**Task**
Please transcribe the entries that follow exactly as they stand, skipping each picture.

Saved entries:
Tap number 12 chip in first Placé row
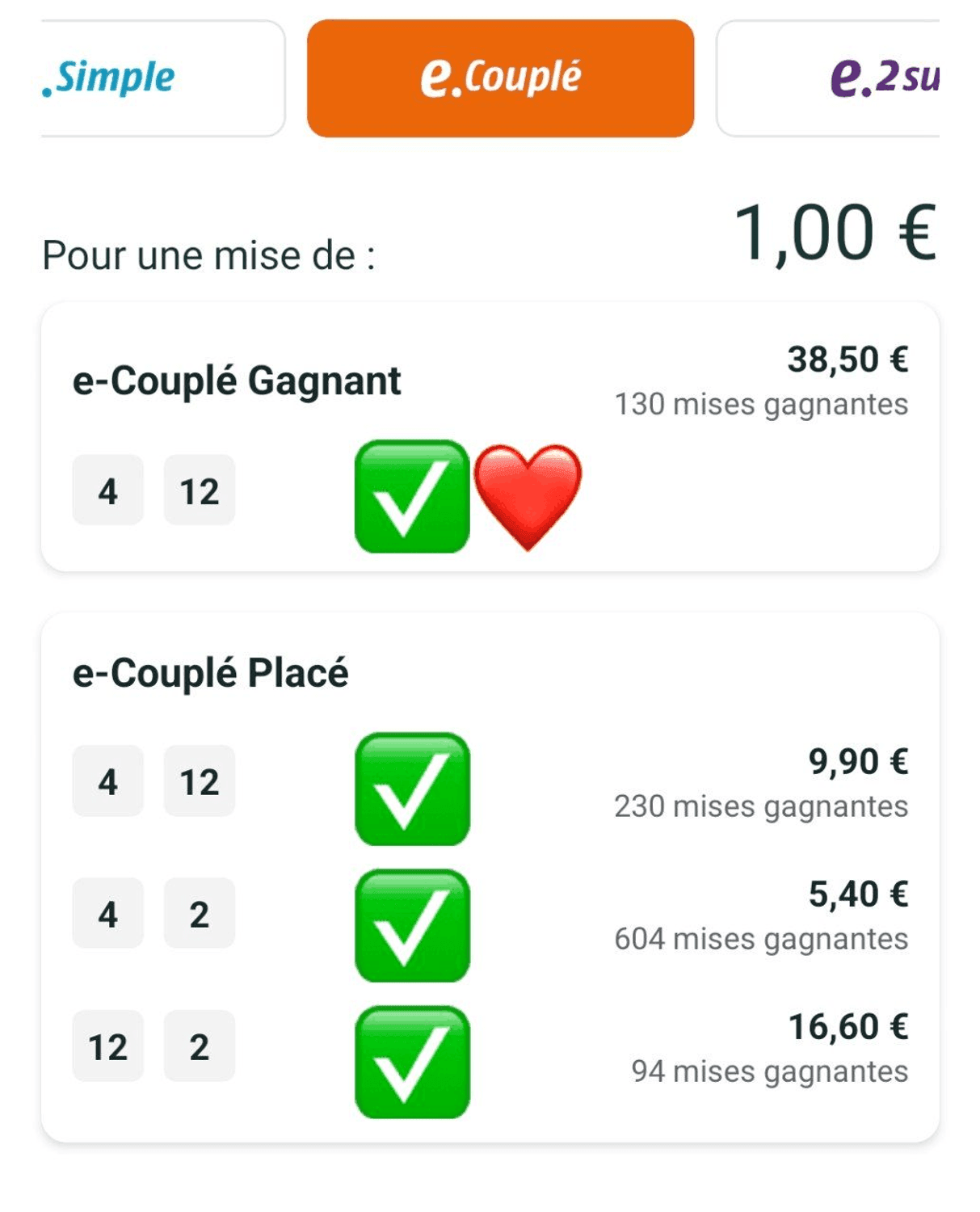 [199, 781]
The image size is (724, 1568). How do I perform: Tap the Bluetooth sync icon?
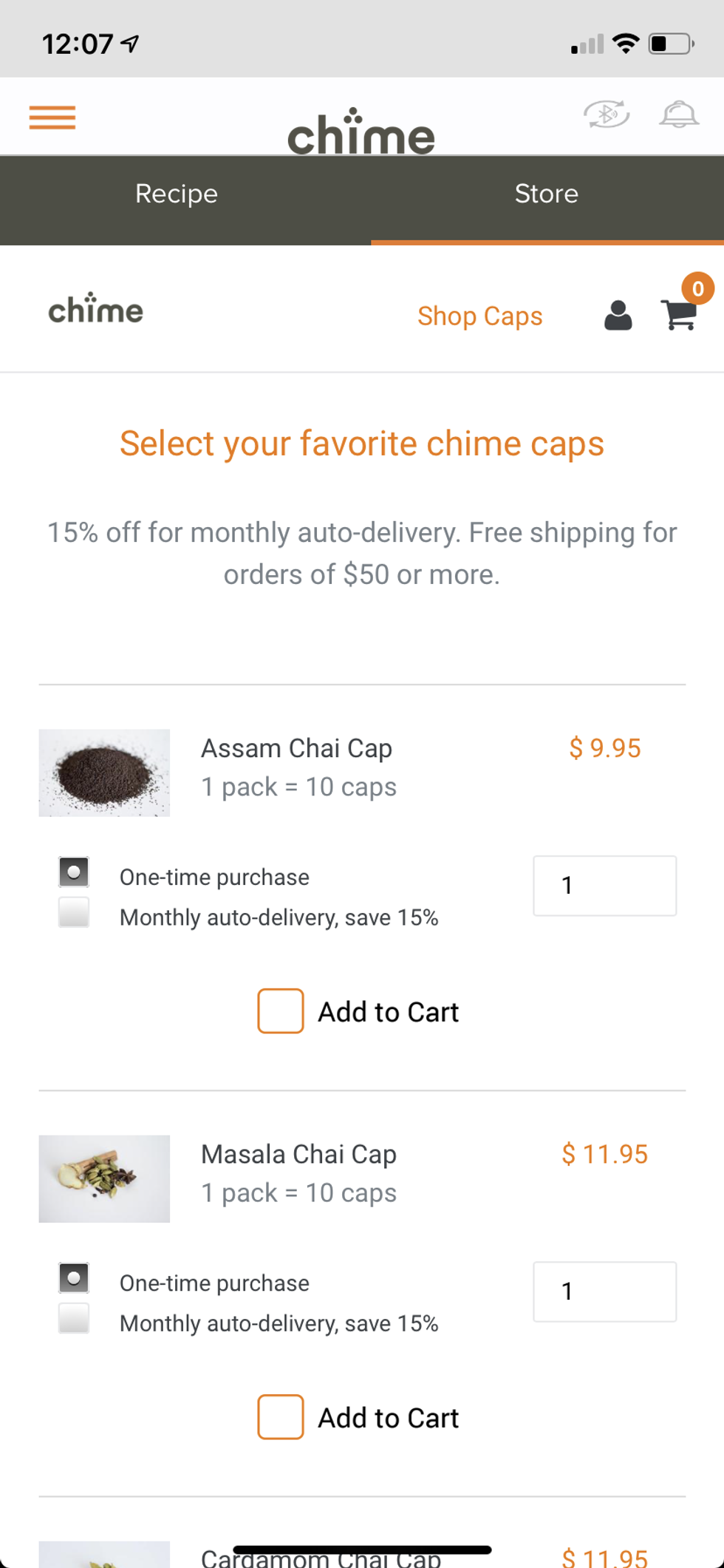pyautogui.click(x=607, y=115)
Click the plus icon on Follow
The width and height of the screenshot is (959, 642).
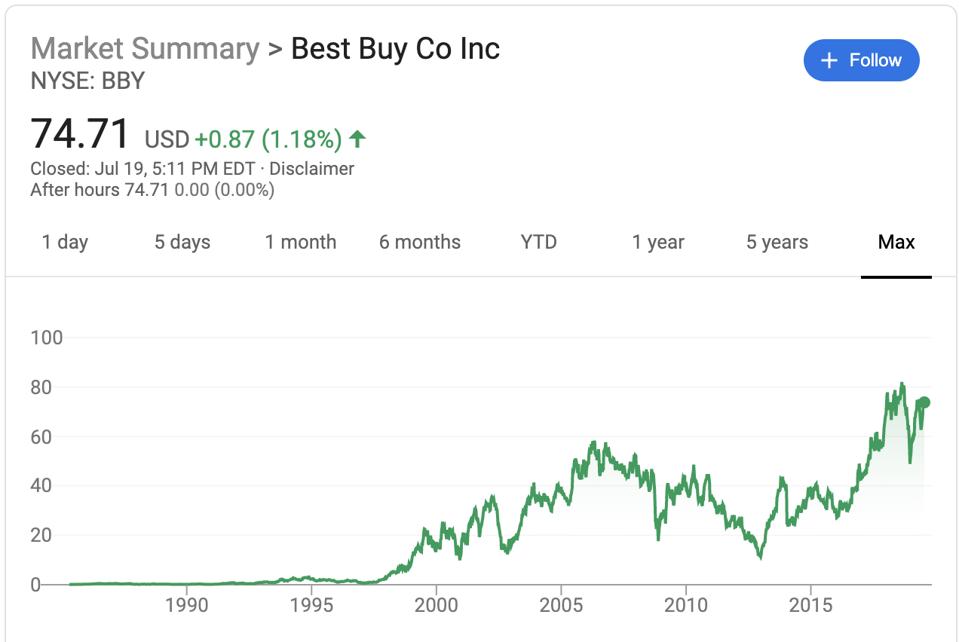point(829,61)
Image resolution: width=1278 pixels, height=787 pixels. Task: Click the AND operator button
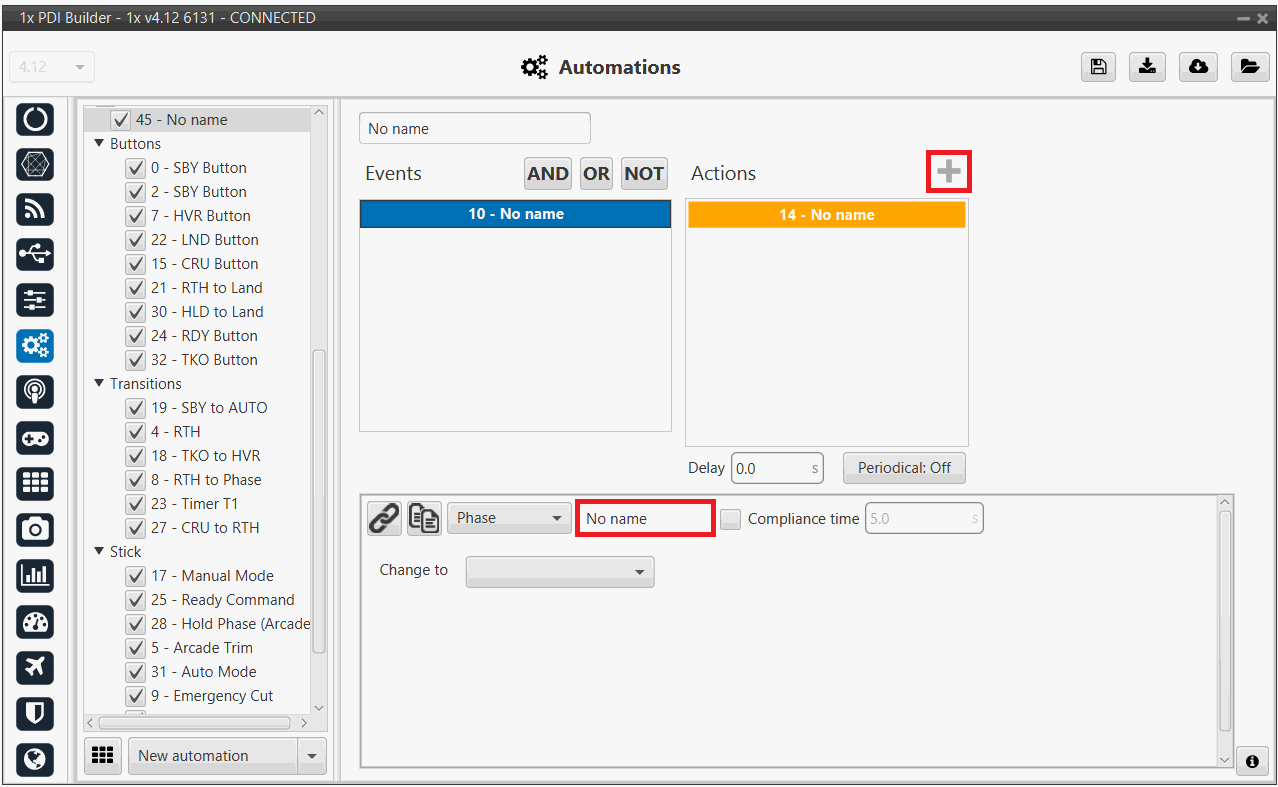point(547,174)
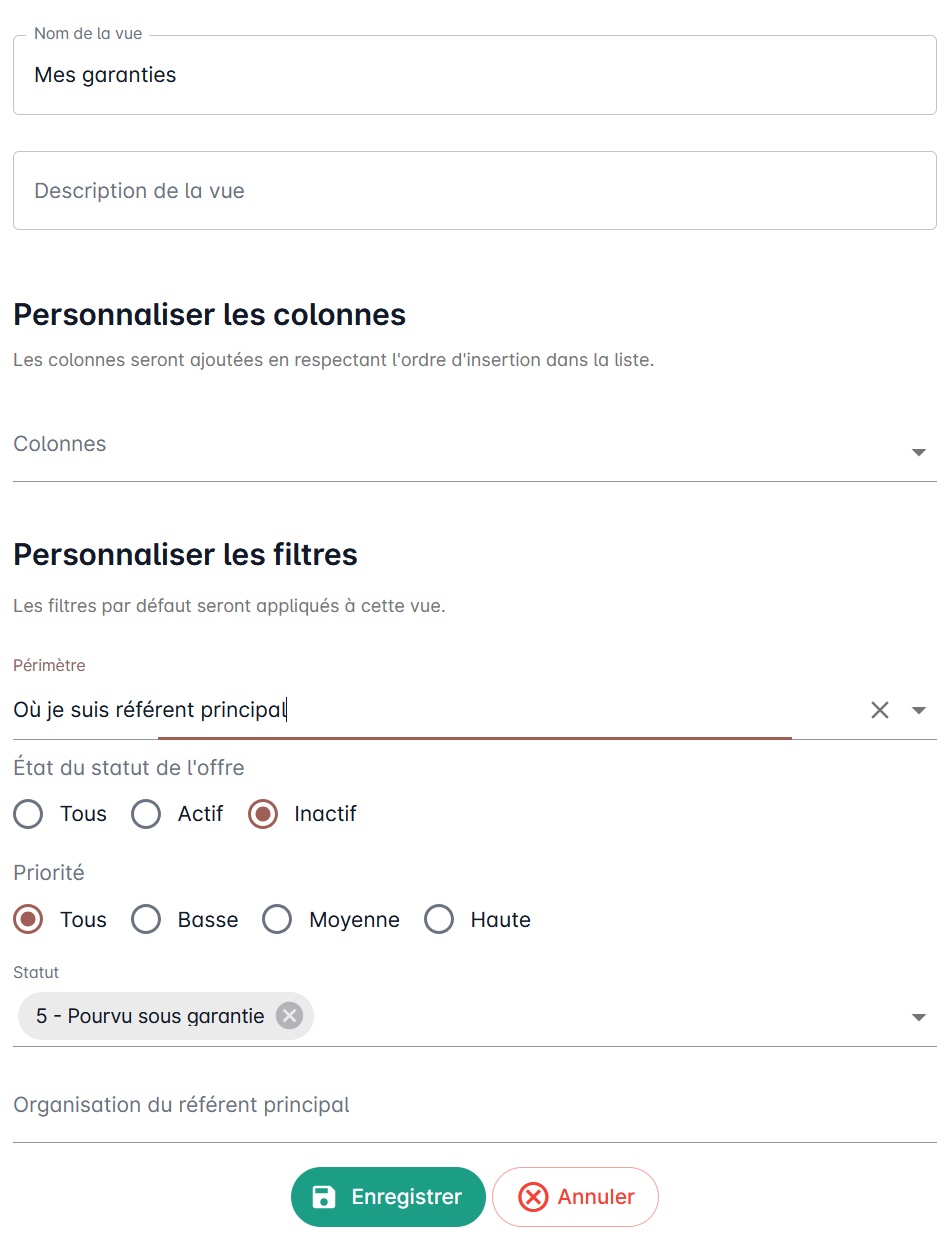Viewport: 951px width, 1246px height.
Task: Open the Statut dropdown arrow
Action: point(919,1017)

**Response for this exercise**
Tap number 12 chip in first Placé row
 [199, 781]
The image size is (724, 1568). How do I perform: Tap the Bluetooth sync icon?
pyautogui.click(x=607, y=115)
Click the plus icon on Follow
The width and height of the screenshot is (959, 642).
point(829,61)
Image resolution: width=1278 pixels, height=787 pixels. Task: Click the AND operator button
point(547,174)
Viewport: 951px width, 1246px height.
Task: Open the Statut dropdown arrow
Action: point(919,1017)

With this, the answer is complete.